By using a commercial shipyard, the Navy can focus Puget Sound’s work on active fleet maintenance, according to the draft.
“The workforce of the public shipyards of the Navy has been under tremendous pressure to execute their primary mission of maintaining the operational fleet,” according to the draft. “Commercial dismantlement of ex-Enterprise would allow the Navy to keep the specially trained and qualified PSNS & IMF workforce focused on high-priority fleet maintenance work and submarine inactivations that are already part of PSNS & IMF workload.”
The 428-page draft looks at the environmental effects of dismantling Enterprise, which was built with eight nuclear reactors. The ship has already been defueled, with the fuel kept at Department of Energy Idaho National Laboratory property.

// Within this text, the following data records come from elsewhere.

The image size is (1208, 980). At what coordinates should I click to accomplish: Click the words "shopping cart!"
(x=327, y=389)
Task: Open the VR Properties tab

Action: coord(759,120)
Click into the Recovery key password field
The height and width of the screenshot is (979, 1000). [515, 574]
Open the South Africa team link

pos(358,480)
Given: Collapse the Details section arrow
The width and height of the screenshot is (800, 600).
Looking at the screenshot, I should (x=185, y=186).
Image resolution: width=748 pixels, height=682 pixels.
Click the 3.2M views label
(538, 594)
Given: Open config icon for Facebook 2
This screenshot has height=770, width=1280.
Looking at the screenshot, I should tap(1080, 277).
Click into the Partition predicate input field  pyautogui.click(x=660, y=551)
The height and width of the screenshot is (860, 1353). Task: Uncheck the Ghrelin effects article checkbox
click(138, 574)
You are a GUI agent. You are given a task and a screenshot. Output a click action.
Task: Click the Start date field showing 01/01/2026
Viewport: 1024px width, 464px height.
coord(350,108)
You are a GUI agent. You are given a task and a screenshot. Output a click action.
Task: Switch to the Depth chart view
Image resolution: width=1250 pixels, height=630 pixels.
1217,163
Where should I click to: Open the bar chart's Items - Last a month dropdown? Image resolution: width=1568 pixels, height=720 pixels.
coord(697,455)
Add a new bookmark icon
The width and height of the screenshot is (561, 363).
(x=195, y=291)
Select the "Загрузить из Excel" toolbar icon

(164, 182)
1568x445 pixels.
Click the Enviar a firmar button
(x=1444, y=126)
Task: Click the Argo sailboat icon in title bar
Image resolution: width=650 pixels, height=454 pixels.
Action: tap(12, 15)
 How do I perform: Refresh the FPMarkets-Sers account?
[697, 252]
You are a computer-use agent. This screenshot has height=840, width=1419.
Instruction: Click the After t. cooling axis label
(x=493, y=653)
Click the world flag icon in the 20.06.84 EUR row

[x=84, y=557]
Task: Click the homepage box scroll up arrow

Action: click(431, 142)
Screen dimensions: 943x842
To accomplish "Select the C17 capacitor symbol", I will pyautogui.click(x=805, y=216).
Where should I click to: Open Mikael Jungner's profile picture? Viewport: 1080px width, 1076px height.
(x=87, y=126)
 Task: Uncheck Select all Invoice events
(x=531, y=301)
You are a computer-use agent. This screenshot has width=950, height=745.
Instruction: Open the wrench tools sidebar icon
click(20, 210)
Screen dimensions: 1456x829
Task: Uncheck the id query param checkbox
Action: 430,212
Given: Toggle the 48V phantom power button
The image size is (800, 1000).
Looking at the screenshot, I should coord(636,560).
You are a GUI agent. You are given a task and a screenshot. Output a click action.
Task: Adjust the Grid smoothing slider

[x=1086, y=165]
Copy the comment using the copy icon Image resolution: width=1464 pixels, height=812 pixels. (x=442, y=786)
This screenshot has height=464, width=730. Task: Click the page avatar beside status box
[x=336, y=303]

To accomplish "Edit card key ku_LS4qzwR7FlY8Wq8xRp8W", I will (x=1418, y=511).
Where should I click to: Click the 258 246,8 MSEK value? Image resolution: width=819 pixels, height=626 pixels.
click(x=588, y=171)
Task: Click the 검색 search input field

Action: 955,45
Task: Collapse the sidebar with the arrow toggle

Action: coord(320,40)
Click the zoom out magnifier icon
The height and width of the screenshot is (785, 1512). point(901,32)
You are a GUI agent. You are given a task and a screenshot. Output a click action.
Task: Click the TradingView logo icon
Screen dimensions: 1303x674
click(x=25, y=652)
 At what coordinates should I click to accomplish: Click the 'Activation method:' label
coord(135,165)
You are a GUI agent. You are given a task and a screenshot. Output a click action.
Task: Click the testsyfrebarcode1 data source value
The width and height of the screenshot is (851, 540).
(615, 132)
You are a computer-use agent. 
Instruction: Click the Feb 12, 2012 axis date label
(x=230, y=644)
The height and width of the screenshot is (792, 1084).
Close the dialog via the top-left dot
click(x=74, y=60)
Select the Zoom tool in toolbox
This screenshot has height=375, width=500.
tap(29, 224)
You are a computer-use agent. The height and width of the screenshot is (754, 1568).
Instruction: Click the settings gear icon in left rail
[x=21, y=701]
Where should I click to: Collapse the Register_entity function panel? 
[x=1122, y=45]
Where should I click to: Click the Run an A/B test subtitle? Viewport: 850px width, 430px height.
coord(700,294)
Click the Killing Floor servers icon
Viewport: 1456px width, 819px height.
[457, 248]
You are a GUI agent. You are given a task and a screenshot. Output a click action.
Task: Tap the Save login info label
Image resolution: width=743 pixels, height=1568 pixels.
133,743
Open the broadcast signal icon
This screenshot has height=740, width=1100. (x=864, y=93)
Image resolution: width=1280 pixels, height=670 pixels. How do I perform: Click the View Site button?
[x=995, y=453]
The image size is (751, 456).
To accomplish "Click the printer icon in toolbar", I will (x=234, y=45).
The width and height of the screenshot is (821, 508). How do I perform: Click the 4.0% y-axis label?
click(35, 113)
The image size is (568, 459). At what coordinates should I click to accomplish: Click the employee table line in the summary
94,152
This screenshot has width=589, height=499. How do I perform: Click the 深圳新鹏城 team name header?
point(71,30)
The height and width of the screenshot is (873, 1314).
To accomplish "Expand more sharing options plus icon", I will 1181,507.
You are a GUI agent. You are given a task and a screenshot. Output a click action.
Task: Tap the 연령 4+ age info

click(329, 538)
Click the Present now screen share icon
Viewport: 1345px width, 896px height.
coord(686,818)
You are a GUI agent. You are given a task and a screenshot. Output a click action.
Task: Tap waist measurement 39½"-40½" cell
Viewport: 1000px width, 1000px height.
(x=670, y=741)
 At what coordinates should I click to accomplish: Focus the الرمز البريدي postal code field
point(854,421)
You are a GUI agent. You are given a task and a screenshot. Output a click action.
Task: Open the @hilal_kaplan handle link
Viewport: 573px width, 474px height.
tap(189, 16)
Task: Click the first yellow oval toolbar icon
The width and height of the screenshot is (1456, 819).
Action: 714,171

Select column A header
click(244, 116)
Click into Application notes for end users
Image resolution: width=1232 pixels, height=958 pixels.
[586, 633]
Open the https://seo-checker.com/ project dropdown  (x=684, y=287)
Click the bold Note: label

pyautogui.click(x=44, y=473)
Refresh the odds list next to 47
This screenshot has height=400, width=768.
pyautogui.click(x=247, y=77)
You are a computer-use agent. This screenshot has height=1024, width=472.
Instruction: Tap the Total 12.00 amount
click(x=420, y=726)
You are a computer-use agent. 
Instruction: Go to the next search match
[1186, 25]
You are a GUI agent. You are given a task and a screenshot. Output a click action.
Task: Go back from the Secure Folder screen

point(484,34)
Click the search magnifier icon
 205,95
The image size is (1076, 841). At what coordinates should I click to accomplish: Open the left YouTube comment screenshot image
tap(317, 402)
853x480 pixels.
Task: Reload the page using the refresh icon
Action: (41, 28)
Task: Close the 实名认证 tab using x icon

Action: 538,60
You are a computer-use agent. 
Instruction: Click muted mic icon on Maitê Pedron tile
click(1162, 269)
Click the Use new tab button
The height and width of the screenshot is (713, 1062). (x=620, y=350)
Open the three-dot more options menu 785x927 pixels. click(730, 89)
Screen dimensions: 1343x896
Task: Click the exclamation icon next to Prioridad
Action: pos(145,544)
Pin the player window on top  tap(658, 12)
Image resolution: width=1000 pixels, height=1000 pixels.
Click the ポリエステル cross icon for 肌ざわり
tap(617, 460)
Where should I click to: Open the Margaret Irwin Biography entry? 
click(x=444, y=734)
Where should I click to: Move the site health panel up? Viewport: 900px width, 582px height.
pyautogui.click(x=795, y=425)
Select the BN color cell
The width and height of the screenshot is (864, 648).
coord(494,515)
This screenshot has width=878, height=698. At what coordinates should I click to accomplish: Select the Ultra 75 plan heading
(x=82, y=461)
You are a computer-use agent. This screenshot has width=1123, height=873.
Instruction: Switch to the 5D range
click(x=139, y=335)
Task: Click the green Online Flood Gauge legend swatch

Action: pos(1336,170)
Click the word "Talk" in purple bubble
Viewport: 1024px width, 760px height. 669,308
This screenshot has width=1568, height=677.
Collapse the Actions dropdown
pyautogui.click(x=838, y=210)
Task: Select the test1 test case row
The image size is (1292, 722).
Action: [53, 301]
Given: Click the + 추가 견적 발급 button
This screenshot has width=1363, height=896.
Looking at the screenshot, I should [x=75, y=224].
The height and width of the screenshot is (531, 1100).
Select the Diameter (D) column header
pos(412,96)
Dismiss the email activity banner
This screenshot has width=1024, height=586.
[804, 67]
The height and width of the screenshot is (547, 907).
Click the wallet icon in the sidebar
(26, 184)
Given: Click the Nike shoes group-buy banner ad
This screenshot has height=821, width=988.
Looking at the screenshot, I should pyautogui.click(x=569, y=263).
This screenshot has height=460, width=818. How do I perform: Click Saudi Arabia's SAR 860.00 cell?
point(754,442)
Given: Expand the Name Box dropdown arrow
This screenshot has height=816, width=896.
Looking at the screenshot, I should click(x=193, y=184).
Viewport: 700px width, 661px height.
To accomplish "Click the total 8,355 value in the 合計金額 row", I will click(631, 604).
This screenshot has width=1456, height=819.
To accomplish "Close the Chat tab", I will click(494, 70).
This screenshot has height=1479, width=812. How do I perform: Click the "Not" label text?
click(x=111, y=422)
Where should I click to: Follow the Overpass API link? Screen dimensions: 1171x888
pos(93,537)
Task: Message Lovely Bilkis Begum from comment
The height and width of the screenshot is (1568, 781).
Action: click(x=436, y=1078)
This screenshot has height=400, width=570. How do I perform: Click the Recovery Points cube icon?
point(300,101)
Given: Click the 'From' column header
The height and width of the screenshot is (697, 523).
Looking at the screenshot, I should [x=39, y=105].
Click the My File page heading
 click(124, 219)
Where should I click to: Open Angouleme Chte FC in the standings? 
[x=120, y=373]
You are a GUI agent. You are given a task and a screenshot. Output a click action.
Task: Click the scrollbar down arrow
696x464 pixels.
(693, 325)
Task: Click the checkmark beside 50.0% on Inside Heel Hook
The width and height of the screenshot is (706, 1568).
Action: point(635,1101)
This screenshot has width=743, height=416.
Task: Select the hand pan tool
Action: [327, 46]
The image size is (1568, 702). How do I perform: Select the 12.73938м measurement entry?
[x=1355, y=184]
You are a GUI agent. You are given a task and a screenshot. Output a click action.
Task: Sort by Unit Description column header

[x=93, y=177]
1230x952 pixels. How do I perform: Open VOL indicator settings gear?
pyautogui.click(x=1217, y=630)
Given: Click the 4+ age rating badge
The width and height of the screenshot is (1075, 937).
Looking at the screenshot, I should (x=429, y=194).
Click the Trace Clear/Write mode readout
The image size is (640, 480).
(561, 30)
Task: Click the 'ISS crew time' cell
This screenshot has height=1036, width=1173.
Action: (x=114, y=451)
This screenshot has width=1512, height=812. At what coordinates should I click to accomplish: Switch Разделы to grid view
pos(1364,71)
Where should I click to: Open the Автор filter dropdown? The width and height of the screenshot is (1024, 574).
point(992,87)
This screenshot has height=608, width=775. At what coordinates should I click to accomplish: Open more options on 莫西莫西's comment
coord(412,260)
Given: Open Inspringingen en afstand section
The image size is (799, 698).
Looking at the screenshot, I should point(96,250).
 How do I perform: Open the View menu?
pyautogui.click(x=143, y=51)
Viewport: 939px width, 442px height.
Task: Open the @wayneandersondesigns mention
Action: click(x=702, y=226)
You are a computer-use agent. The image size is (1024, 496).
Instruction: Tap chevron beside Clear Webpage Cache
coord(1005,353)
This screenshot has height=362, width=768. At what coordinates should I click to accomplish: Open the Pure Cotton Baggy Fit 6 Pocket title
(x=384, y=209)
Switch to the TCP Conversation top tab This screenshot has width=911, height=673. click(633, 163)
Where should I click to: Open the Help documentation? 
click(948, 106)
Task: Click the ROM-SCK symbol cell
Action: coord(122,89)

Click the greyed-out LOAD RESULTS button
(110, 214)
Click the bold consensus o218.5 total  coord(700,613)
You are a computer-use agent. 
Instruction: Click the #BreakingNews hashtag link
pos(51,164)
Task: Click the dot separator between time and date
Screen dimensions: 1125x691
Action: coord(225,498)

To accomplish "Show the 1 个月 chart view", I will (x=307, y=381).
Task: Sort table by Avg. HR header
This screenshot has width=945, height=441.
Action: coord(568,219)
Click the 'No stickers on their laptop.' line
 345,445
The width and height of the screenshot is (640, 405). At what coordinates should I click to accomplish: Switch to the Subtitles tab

Under the preferred option, Enterprise would be towed to a commercial facility in Brownsville, Texas, Mobile, Ala., or Hampton Roads, Va. The commercial facility would then take apart the ship.
A shipbreaking company is not named in the draft, and it’s possible the Navy chooses to send the ship to Hampton Roads, which is closer to its current resting place.
Whichever shipbreaking facility wins the Navy contract will disassemble the eight defueled reactors and package them into several hundred small containers, according to the draft.
The low-level radioactive waste will then go to one of the three facilities to be recycled or disposed of in accordance to all applicable laws. The three facilities under consideration are Waste Control Specialists, LLC.,, in Andrews, Texas, EnergySolutions in Clive, Utah, or the Department of Energy’s Savannah River Site in Aiken, S.C.
If the Navy were to use Puget Sound to dismantle Enterprise, it would not be able to start until at least 2030, according to the draft.
No decisions have been made and public comment on the draft will be accepted until Oct. 3. There will also be two public hearings in September, one on Sept. 20 and one on Sept. 22.